Even if researchers could produce a vaccine that met Kuris’s shot-glass standard, the parasites might well find a way around it. The World Health Organization has decided that even if a schistosome vaccine provided only 40 percent protection, it would be worth backing. That doesn’t mean that 40 percent of the 200 million people with schistosomiasis would be rid of their parasites. That means that each person would lose 40 percent of the worms inside his veins. It sounds like a worthy goal, but it ignores the sophistication of schistosomes. These flukes can sense how many of their fellow flukes are in their host, and as that number gets higher, each female produces fewer and fewer eggs.

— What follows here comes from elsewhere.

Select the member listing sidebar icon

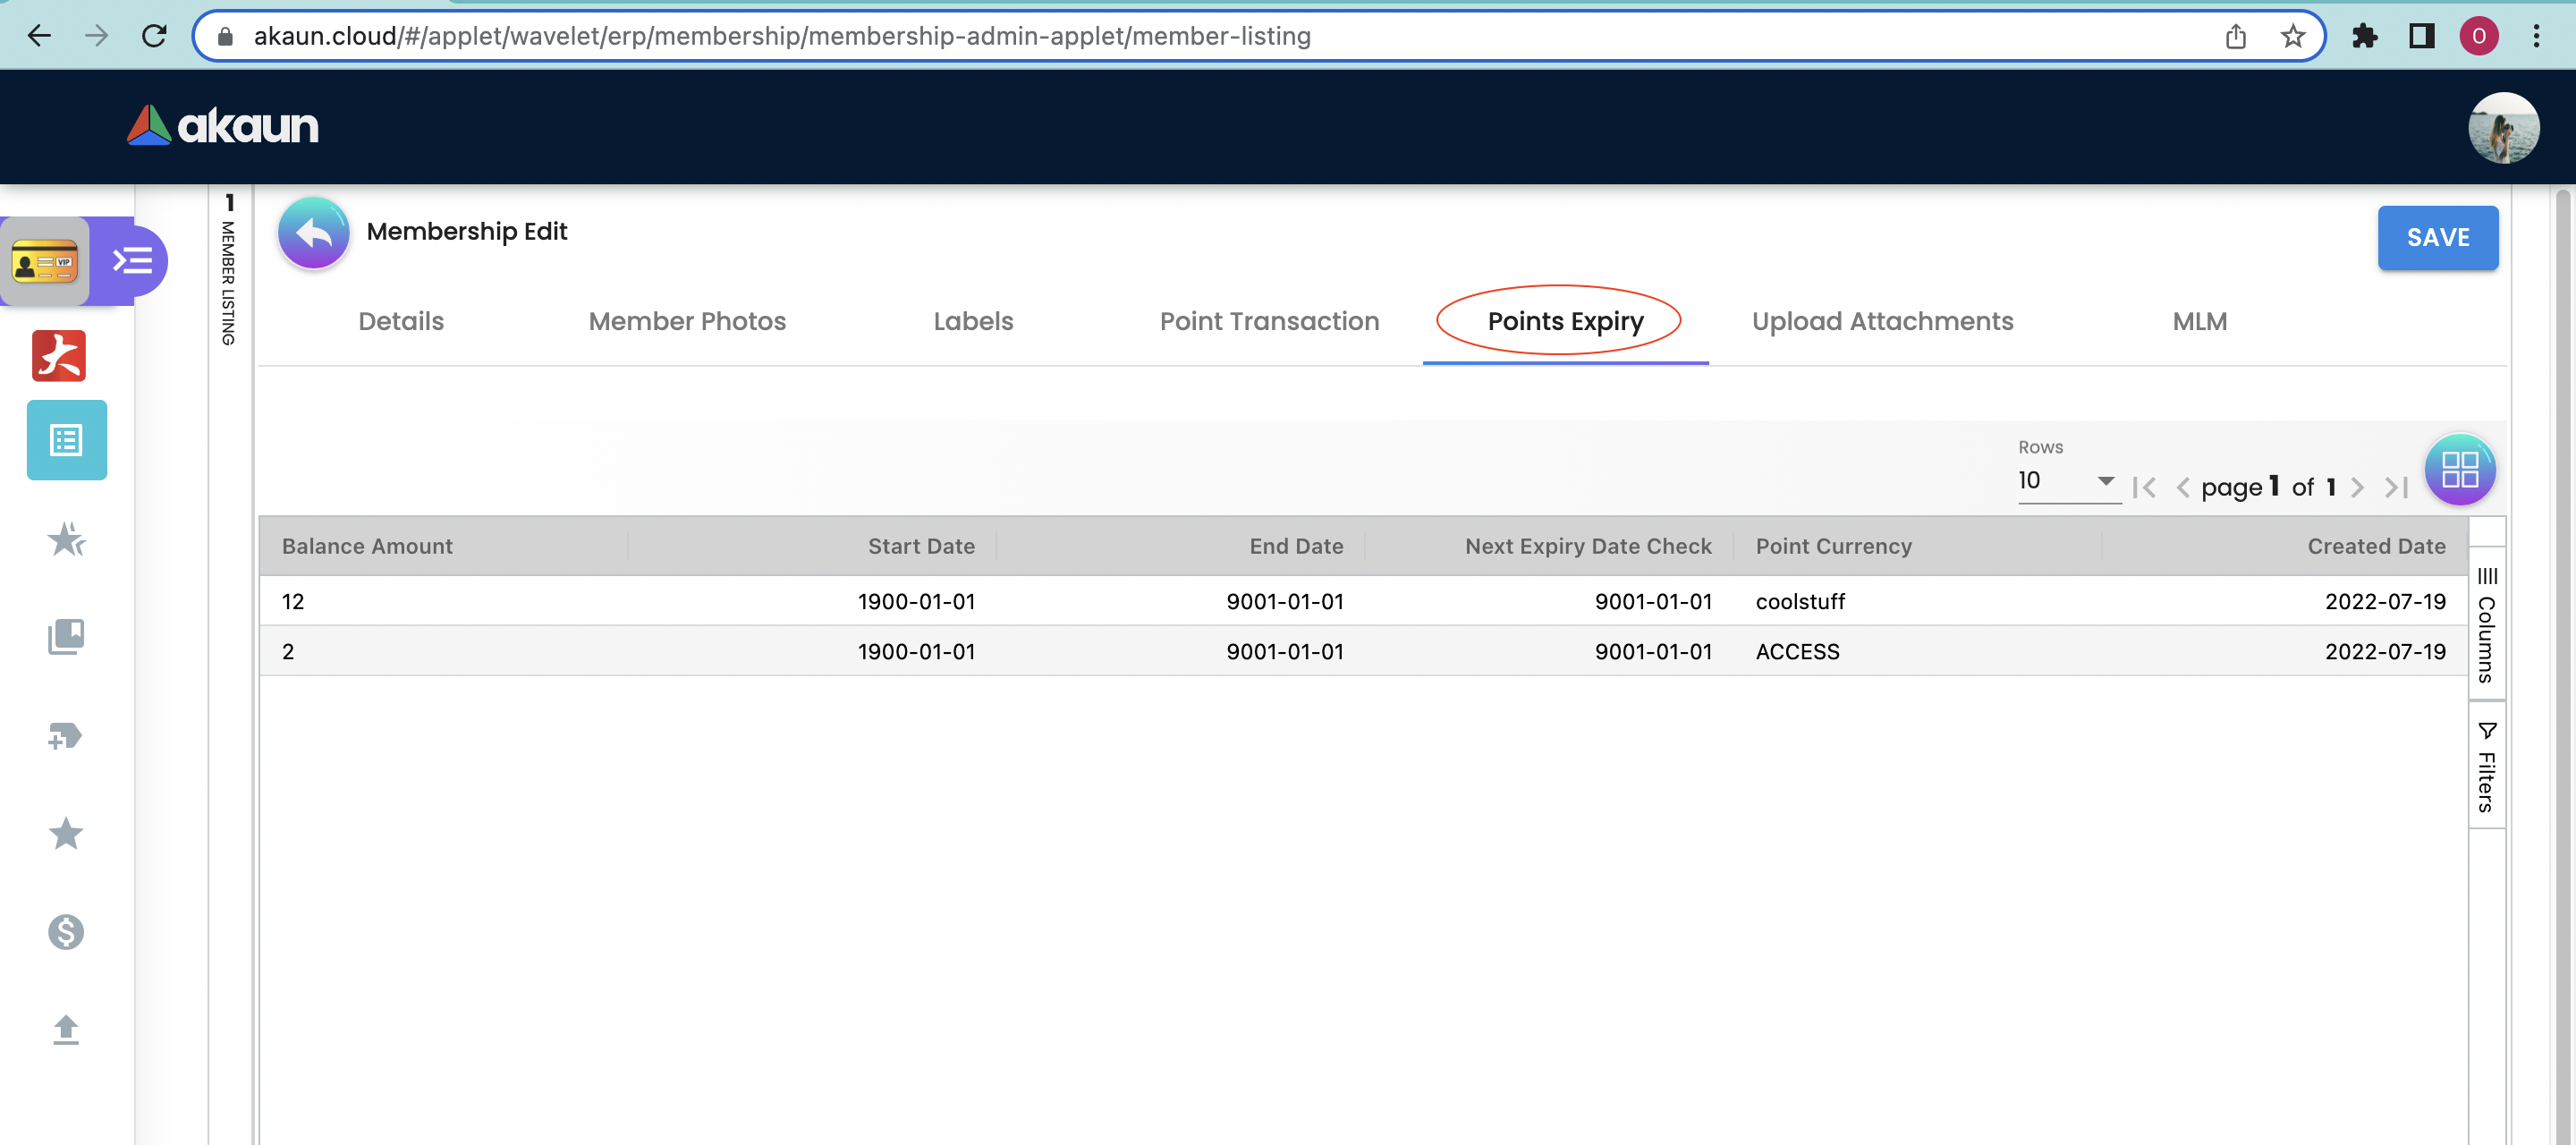pyautogui.click(x=67, y=440)
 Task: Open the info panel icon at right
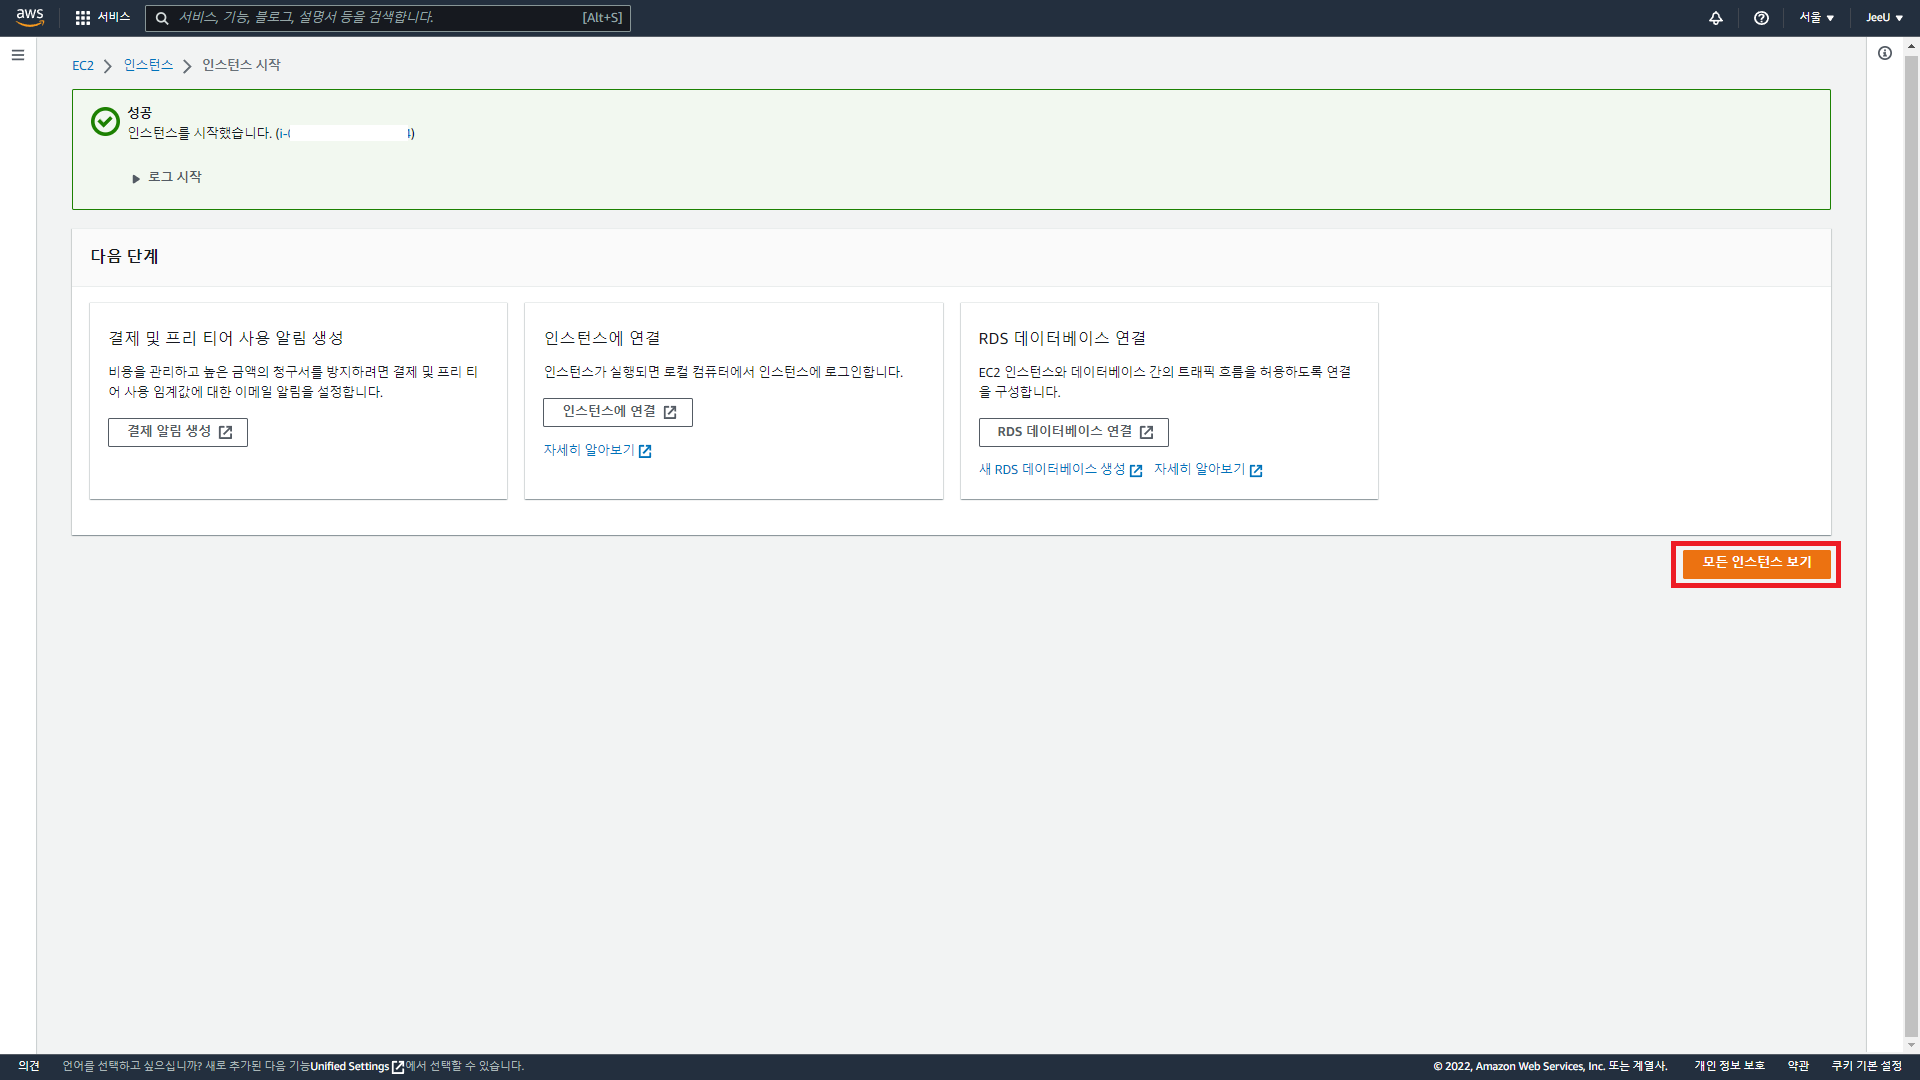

It’s probably a mechanism the blood flukes have evolved to take care of their hosts. If every female were to crank out as many eggs as she possibly could, they’d cause so much scarring to the host’s liver that the host might die. A vaccine that killed 40 percent of the worms in a person might create the opposite situation: the surviving schistosomes would sense that they had less competition and ratchet up the egg production, making the disease worse.